High Ercall Hall or Ercall Hall is the remaining part of a larger complex in the village of High Ercall, Shropshire, 8 miles (13 km) north-east of Shrewsbury.

The present structure is a Grade II* L-shaped, three-storey building of 16th-century origin, constructed of sandstone and brick. It has 5 bays with 3 alternate projecting gables. Adjacent to the house is a row of arches, the only remainder of a larger 17th-century house building that was badly damaged during the English Civil War.

==History==
Hamo Peveril bought High Ercall in 1098 and it remained in the Peveril family until 1271. It then passed to the Ercall (or Arkle) family, who held it until 1391. The earliest recorded building on the site was a 12th-century Manor House built by the Ercall family. This was protected by John de Ercall in the 13th century by the construction of curtain walling and defensive towers.

The manor then passed to Thomas Newport in 1391 and the present house was constructed by the Newport family in the 16th century. It passed to Francis Newport who, between 1601 and 1620, had a larger mansion house built alongside. Newport employed a stonemason called Walter Hancock in his building projects, and on 11 November 1595 he wrote from High Ercall to the town council of Shrewsbury, recommending Hancock be employed to build a new market hall.
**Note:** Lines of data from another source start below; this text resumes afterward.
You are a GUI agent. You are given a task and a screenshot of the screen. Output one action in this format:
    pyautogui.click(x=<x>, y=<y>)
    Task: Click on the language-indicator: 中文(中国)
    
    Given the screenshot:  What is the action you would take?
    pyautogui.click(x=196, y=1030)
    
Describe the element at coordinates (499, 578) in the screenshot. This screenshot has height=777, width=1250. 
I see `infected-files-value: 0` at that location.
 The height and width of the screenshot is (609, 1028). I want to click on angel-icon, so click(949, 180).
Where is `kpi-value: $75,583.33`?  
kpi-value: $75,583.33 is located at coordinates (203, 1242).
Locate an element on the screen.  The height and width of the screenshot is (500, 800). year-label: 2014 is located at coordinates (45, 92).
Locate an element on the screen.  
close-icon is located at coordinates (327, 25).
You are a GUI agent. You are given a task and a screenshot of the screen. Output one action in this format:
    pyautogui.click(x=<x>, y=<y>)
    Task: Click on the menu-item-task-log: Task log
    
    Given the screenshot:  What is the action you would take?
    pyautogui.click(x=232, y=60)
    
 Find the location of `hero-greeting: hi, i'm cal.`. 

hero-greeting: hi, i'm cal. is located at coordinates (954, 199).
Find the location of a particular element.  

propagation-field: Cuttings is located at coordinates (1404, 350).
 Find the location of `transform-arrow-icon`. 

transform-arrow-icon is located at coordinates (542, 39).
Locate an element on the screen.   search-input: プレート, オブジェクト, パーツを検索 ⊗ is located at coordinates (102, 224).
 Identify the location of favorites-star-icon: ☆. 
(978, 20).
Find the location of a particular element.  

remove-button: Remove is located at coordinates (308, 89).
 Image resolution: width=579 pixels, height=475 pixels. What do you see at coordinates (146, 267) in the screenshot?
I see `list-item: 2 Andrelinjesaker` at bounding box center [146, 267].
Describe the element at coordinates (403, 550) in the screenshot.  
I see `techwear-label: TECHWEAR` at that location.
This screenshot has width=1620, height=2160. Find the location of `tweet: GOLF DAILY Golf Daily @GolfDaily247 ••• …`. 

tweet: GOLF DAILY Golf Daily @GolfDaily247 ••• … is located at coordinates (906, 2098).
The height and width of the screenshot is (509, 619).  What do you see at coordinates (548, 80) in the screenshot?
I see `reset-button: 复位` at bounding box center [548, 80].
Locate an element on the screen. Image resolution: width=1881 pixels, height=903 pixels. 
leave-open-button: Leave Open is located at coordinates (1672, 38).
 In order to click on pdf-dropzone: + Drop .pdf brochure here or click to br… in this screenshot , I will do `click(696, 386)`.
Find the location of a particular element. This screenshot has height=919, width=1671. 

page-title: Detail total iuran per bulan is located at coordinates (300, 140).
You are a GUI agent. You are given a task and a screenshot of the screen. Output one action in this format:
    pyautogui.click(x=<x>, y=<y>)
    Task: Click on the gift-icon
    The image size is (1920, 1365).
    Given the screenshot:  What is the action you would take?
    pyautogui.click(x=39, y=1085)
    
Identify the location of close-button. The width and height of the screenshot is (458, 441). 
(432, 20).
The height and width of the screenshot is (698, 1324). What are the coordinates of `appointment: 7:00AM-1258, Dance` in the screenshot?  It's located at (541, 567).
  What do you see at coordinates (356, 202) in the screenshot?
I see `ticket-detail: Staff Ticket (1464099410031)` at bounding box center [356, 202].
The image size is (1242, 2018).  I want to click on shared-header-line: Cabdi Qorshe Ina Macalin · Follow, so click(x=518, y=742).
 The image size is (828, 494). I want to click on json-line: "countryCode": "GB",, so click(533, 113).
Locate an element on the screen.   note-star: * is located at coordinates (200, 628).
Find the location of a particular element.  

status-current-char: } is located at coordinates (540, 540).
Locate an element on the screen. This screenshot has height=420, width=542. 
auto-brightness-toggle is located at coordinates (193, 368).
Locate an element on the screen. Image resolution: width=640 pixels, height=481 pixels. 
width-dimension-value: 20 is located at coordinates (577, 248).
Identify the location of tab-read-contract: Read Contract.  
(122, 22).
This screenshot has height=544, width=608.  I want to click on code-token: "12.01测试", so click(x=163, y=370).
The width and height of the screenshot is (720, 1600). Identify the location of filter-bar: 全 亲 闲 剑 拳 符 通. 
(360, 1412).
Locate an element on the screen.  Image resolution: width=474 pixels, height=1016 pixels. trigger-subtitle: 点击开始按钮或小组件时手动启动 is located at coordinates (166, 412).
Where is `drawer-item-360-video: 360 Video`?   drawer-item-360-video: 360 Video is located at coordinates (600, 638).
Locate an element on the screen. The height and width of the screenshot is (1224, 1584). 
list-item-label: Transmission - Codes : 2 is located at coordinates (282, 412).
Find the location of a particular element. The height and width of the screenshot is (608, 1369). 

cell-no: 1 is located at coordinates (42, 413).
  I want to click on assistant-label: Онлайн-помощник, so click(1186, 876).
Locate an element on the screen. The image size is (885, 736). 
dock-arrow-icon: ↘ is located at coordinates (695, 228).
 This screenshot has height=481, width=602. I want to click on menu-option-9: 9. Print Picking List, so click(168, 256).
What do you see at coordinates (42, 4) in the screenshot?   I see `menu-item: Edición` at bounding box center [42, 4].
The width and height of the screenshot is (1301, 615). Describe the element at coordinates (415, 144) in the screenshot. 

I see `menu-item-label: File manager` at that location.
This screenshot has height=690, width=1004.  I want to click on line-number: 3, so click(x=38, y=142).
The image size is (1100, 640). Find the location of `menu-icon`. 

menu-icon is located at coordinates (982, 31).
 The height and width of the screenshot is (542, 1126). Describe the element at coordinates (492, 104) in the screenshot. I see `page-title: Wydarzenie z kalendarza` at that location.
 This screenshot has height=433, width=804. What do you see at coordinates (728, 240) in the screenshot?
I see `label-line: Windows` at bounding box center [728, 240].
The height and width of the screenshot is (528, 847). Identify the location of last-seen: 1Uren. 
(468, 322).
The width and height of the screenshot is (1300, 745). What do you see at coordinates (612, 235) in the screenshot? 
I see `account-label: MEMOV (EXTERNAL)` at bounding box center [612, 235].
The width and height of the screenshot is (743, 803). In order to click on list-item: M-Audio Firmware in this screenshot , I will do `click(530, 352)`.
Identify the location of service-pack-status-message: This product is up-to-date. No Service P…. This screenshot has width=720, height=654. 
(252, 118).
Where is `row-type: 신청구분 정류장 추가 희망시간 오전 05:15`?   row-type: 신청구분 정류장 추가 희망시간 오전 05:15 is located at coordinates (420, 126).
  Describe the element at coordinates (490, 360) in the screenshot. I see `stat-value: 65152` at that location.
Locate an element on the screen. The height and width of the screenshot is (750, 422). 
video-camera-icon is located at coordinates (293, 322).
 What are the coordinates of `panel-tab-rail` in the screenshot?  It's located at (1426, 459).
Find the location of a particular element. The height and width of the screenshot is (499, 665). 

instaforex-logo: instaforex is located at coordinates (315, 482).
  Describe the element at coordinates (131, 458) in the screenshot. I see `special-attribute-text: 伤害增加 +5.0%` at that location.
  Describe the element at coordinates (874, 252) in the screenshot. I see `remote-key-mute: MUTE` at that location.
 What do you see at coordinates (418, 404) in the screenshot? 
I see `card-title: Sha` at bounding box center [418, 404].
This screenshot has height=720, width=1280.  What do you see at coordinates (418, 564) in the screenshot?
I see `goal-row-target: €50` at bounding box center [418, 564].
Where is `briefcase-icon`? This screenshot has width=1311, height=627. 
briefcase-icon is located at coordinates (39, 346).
At the time of the Civil War, his son Richard Newport, 1st Baron Newport, an ardent Royalist, fortified the buildings to act as a Royalist stronghold and garrison. Large earthen ramparts were thrown up against the curtain walling to protect the buildings from artillery fire. The hall was besieged several times during the war (see Siege of High Ercall Hall) and finally fell to the Parliamentary forces in 1646. The new mansion was by then badly damaged and any fortifications were subsequently demolished by the Parliamentary forces. The original buildings, however, were still habitable and continued in use as a farmhouse.

It was home in the 19th century of Edward Steedman, father of the tennis playing sisters Bertha and Mary. In 1906 it was occupied by James H James-Moore. It is still in private hands.

==Time Team==
The history and archaeology of the hall was covered by the 2002 Time Team episode Siege House in Shropshire (series 9, episode 8).